3CX instances partially unavailable
Incident Report for Dstny
Postmortem

Background info

On the 23rd of September we experienced a hardware failure in one of our switch stacks, responsible for connectivity between a part of our compute node infrastructure and our storage systems. This resulted in a loss of storage connectivity on a part of our compute node cluster for 3CX bundles.

Normally a redundancy should take over all storage connectivity between our compute node infrastructure and our storage systems, but this failed for a couple of compute nodes.

After arrival of an onsite engineer, we started restoring storage connectivity on the affected compute nodes. After connectivity restored, we immediately started investigation on all affected 3CX instances and began restoring them to full working state.

During restore process, we kept encountering some storage connectivity errors fixing these along the way. Unfortunately this resulted in a large setback of estimated restore time.

 

Root cause

Due to loss of connectivity between our compute node infrastructure and our storage systems, around 1/7 of our 3CX bundle instances couldn't connect to their disks anymore.

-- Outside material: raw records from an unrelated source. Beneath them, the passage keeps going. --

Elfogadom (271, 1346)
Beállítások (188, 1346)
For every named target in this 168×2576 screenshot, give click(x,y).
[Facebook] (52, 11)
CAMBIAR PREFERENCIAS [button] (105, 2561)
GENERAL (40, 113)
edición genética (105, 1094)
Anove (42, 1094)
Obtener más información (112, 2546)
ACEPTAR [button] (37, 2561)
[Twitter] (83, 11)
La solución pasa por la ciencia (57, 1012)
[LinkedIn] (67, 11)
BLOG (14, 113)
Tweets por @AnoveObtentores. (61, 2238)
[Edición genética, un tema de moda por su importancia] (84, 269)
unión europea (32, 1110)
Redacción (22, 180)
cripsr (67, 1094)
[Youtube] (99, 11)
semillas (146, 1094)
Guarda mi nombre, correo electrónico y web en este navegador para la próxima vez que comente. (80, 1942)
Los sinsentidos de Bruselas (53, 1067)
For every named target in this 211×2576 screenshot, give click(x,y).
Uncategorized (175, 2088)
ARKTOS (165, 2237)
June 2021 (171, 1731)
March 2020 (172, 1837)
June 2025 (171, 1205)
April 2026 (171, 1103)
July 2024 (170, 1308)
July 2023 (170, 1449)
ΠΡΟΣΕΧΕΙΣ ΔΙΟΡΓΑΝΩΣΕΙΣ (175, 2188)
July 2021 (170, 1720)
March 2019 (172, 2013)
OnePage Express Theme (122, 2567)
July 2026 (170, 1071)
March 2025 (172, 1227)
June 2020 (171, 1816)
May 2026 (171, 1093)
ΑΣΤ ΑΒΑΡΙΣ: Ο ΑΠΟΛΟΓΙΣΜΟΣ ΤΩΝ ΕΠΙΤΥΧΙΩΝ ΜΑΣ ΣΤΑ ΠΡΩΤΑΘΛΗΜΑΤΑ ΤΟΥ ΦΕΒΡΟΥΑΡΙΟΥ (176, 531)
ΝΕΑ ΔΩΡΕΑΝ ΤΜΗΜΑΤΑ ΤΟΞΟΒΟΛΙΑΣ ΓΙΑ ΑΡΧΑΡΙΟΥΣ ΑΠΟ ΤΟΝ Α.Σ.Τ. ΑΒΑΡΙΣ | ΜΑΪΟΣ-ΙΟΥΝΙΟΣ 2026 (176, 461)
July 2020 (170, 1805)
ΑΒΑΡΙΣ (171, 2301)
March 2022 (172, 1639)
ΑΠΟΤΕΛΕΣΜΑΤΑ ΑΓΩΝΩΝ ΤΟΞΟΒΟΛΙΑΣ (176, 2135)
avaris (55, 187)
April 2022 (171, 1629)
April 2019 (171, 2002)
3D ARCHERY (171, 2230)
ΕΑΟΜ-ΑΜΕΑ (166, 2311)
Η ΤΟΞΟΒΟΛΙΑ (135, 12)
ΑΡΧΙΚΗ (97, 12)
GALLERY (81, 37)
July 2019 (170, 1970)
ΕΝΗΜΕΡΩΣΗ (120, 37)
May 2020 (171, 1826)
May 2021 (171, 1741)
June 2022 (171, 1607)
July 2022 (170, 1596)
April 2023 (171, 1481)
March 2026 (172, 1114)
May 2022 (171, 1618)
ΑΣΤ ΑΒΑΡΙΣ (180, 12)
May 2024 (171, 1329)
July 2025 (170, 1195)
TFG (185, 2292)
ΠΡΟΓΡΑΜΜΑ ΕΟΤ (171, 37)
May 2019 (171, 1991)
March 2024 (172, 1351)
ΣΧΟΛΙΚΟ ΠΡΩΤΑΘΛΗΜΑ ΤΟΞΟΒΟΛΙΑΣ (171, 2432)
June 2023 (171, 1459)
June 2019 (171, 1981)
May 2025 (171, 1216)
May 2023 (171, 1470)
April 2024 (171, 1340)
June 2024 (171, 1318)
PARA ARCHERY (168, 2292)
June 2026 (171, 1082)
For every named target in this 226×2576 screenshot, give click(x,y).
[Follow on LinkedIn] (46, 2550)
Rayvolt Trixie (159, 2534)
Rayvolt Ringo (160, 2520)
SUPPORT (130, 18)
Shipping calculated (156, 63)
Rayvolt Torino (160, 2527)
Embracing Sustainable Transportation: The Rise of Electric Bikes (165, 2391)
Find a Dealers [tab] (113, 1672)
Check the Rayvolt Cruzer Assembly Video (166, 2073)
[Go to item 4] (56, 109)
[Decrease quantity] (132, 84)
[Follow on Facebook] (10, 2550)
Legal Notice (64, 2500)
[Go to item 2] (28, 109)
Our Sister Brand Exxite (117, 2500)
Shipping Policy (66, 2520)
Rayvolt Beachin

This triggered a fail-safe mechanism, on those 3CX instances, and we had to take individual action on each 3CX instance to resolve this.

 

Action plan

Investigations have completed and the remaining devices in the switch stack are 100% operational. All affected compute nodes have been investigated and tested on second path take over.

We are now in the process of reviewing the storage connectivity infrastructure and implementing changes to enhance reliability and further strengthen our redundancy.

Posted Oct 13, 2021 - 12:39 CEST

Resolved
This incident will be closed. On short term a maintenance will follow to restore full redundancy on this switch stack.
Posted Sep 28, 2021 - 16:02 CEST
Update
Unfortunately the spare switch failed and we are speeding up some maintenances to regain full redundancy.
Posted Sep 27, 2021 - 15:43 CEST
Update
A switch that caused the issue and has been down since last night will be replaced, no impact is to expected.
Posted Sep 24, 2021 - 22:03 CEST
Update
We are continuing to monitor for any further issues.
Posted Sep 23, 2021 - 13:40 CEST
Monitoring
All 3cx servers should be back online now. If you still experiences issues, please contact support.
Posted Sep 23, 2021 - 10:54 CEST
Update
While checking we found some more 3cx servers to be offline. We are recovering these servers now as well.
Posted Sep 23, 2021 - 09:56 CEST
Identified
Duo to the incident: https://status.destiny.nl/incidents/4dppmx3x1rzm

We are still recovering some 3CX instances that are in locked state. We should this resolved within the hour.
Posted Sep 23, 2021 - 07:25 CEST
This incident affected: Hosting (3CX).